Each reserved extent is tracked separately by the btree builder state data.
To improve crash resilience, the reservation code also logs an Extent Freeing
Intent (EFI) item in the same transaction as each space allocation and attaches
its in-memory ``struct xfs_extent_free_item`` object to the space reservation.
If the system goes down, log recovery will use the unfinished EFIs to free the
unused space, the free space, leaving the filesystem unchanged.
Each time the btree builder claims a block for the btree from a reserved
extent, it updates the in-memory reservation to reflect the claimed space.

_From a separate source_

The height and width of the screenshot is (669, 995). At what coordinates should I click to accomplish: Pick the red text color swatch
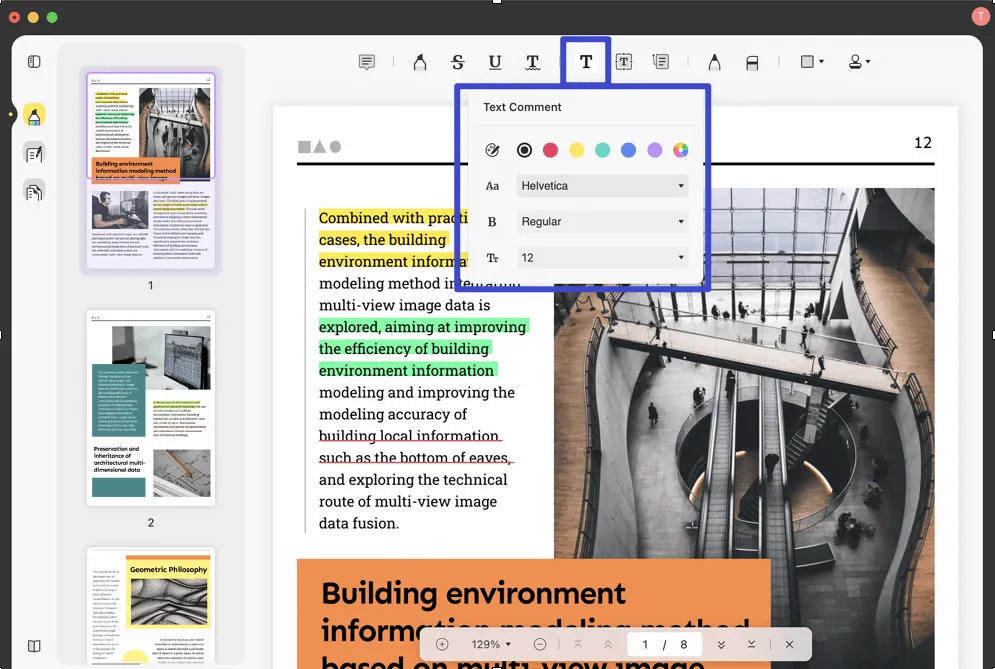550,150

Block reservation tries to allocate as much contiguous space as possible to
reduce the number of EFIs in play.
While repair is writing these new btree blocks, the EFIs created for the space
reservations pin the tail of the ondisk log.
It's possible that other parts of the system will remain busy and push the head
of the log towards the pinned tail.
To avoid livelocking the filesystem, the EFIs must not pin the tail of the log
for too long.
To alleviate this problem, the dynamic relogging capability of the deferred ops
mechanism is reused here to commit a transaction at the log head containing an
EFD for the old EFI and new EFI at the head.
This enables the log to release the old EFI to keep the log moving forwards.
EFIs have a role to play during the commit and reaping phases; please see the
next section and the section about :ref:`reaping<reaping>` for more details.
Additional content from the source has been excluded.